• Nuclear Fusion: The process by which two atomic nuclei combine to form a heavier nucleus, releasing energy in the process.
• Fusion in stars, especially the Sun, provides the energy that lights and warms our planet!

To get the party started (i.e., for hydrogen fusion to begin), stars need

• High Temperature: Ensures energetic collisions, so hydrogen nuclei get super close.
• High Density & Pressure: More collisions, more chances for fusion.

🎉 REAL-WORLD EXAMPLE: Imagine trying to put two repelling magnets together. If you gently push them, they easily repel. But if you push them with enough force (or heat them up enough), they might just stick!

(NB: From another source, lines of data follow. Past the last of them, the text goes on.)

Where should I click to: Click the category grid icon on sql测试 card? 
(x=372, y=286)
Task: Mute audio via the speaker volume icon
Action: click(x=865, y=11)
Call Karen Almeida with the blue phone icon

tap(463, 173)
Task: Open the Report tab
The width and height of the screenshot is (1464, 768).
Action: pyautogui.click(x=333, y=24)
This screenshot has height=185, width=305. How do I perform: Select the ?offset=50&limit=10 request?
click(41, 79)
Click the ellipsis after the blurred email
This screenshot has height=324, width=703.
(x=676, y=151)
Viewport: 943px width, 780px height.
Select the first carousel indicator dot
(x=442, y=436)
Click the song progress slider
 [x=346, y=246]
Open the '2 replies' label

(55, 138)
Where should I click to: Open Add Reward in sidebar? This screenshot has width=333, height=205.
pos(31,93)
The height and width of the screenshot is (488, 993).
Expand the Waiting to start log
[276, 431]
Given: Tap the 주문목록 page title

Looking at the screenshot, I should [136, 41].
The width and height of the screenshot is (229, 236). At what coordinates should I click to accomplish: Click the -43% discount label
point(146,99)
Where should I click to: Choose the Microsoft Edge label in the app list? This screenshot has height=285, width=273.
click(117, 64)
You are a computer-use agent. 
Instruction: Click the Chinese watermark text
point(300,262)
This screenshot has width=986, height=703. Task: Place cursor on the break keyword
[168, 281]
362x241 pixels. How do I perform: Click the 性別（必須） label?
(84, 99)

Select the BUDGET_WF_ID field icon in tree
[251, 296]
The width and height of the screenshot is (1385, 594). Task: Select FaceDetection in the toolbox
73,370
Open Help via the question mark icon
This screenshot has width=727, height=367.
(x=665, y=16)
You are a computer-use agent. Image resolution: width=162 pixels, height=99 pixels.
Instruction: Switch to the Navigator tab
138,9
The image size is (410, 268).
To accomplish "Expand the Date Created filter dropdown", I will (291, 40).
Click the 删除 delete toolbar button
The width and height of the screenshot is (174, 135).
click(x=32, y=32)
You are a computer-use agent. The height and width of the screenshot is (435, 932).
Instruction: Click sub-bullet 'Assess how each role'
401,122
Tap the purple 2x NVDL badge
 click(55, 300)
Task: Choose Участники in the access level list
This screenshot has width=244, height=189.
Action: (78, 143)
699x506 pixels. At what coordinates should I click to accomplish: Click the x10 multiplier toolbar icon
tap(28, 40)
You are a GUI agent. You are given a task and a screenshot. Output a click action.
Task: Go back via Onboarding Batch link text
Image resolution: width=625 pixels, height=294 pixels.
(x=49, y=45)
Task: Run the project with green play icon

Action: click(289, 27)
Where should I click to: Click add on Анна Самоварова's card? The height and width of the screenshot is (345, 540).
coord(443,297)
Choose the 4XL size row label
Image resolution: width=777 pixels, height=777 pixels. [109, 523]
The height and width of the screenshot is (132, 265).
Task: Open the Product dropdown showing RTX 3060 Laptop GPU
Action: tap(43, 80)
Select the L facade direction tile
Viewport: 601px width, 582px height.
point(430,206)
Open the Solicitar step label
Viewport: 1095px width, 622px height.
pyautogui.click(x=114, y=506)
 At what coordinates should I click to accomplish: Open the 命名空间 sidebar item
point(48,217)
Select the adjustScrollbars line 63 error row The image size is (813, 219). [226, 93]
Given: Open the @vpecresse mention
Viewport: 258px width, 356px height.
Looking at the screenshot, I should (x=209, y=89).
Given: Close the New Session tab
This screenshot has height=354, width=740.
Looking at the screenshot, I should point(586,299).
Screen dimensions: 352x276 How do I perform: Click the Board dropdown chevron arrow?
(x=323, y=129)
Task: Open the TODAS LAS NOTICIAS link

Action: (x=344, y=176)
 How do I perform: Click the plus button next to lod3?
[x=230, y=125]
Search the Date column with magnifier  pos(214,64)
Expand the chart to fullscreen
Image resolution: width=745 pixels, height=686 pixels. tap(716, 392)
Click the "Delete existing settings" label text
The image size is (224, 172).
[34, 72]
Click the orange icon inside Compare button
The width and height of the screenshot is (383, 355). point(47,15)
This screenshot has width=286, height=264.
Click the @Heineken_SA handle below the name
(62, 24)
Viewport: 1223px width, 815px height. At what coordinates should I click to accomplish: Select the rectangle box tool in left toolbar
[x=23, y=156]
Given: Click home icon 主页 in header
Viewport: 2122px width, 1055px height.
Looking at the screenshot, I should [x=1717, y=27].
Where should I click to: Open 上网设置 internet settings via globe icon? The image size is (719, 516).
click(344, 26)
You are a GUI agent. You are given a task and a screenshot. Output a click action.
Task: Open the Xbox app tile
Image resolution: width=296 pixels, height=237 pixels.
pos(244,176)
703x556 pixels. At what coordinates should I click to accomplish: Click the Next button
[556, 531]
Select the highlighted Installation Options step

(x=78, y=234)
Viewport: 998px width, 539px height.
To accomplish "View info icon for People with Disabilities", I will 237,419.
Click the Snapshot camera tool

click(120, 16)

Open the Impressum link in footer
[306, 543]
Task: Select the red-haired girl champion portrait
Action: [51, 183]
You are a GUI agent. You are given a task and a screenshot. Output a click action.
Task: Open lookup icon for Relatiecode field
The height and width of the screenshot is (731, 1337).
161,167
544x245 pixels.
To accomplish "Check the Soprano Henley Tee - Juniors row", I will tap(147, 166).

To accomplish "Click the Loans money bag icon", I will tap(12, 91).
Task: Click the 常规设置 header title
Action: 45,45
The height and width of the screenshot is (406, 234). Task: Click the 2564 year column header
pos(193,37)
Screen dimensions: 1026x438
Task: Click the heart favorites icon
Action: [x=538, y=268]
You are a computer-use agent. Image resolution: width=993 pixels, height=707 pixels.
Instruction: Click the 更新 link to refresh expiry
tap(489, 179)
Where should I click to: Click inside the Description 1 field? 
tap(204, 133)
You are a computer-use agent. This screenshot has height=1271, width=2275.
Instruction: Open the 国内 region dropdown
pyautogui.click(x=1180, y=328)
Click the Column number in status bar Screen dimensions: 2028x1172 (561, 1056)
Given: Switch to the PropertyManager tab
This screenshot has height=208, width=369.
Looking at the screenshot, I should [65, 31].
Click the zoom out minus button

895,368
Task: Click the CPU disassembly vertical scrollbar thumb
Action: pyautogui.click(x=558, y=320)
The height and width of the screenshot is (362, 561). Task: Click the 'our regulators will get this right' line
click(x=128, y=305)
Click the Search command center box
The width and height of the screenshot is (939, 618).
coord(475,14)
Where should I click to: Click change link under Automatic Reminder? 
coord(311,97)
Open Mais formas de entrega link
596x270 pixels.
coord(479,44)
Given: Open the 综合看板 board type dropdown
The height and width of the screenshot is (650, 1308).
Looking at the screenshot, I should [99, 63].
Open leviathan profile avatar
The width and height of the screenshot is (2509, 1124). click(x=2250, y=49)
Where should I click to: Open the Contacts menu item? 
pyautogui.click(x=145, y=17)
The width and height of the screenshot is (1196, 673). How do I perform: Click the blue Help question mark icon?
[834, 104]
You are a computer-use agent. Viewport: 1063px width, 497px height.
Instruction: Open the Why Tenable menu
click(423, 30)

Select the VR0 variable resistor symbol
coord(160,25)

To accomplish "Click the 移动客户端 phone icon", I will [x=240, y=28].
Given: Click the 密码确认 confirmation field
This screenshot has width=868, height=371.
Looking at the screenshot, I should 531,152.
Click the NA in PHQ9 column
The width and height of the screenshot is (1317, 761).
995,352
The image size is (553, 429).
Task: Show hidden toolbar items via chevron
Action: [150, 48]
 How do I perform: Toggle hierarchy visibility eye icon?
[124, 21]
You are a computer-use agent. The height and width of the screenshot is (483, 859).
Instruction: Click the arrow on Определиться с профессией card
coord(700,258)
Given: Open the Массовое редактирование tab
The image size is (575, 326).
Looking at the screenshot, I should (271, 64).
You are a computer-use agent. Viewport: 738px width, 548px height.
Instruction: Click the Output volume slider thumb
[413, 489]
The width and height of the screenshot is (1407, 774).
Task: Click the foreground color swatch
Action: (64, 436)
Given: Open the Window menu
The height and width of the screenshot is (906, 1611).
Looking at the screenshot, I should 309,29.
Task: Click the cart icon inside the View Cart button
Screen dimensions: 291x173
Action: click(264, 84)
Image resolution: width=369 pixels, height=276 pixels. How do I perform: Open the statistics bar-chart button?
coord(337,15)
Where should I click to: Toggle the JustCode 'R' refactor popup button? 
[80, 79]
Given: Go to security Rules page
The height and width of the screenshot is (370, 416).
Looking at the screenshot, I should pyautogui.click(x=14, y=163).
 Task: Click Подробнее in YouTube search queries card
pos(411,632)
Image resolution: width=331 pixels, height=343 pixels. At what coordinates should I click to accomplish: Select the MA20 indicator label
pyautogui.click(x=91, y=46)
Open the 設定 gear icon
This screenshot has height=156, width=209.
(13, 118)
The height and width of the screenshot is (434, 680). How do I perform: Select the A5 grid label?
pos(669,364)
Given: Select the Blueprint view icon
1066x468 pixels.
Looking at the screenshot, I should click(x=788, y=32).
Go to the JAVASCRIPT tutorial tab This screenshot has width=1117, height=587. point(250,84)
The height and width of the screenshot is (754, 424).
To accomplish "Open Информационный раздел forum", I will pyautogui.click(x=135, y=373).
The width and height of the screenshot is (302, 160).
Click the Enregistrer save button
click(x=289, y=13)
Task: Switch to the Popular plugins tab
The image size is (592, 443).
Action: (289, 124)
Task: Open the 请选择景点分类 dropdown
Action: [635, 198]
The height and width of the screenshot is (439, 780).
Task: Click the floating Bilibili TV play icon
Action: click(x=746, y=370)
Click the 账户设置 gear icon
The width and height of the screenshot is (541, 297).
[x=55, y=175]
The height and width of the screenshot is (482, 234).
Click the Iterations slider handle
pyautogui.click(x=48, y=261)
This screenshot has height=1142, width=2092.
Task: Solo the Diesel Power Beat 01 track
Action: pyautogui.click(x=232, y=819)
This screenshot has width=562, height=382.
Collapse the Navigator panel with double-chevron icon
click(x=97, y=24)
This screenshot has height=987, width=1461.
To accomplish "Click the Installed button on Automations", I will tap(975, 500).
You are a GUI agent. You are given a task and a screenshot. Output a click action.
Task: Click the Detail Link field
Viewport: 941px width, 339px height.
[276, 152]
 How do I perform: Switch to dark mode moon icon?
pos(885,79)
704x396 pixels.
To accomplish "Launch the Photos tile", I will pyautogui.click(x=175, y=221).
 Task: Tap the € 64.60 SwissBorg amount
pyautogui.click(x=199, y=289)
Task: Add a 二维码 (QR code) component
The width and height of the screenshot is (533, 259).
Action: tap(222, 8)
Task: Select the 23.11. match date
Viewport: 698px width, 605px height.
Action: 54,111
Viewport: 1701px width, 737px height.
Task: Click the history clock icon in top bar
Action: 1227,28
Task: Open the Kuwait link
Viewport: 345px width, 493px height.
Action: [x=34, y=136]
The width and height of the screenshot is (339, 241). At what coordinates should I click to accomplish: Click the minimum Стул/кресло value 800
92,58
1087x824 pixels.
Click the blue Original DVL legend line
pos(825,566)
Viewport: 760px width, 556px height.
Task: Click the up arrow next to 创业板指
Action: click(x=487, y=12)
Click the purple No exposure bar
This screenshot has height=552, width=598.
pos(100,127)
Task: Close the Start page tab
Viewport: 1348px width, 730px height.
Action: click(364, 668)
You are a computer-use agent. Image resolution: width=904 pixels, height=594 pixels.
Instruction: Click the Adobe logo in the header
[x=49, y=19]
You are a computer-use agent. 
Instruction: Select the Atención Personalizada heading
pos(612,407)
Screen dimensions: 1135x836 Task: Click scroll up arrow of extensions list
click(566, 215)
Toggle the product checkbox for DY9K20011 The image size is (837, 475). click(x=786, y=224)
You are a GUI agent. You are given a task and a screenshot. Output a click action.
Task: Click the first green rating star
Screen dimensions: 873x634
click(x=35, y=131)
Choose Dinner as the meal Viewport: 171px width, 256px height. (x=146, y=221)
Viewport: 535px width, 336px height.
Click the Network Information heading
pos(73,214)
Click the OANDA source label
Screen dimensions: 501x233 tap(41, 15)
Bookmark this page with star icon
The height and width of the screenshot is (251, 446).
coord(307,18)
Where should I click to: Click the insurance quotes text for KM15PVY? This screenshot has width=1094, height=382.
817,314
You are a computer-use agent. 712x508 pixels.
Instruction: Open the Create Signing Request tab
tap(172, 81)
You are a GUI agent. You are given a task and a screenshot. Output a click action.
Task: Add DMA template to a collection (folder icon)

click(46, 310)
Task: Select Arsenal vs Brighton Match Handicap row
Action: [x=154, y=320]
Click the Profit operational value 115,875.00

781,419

• Also called “hydrogen burning” (because 4 hydrogen nuclei fuse to give 1 helium atom).
• Occurs in Sun-like stars (0.07-4 solar masses). When there’s no hydrogen left, the party ends.
• Here's a breakdown
• Stage I
  • 2 protons fuse → hydrogen-2 + positron + neutrino.
  • Fun Fact: The positron immediately annihilates with a nearby electron, producing 2 gamma photons.
  • But, this stage is rare. The average proton in the Sun waits a few billion years for this to happen.
• Stage II
  • A proton and hydrogen-2 fuse → helium-3 + gamma-ray.
  • This one’s fast, taking just a second after hydrogen-2 is produced!
• Stage III
  • Two helium-3 nuclei fuse → helium-4 + two protons.
  • This takes a while; the average helium-3 waits 400 years to fuse.

• Apart from the main pathway, there are other routes based on temperature
• 10MK - 23MK: Helium-3 and helium-4 fuse via a beryllium nucleus, which eventually turns to helium.
• Above 23MK: Beryllium fuses with a proton to form boron, which then splits into helium.
• Theoretical Branch: Involves helium-3 directly turning to helium-4. But this is like spotting a unicorn—rare and hasn’t been observed in the Sun!

🎉 REAL-WORLD EXAMPLE: Think of fusion pathways as different recipes to make the same dish. Depending on the ingredients (temperature) you have, you might choose one over the other!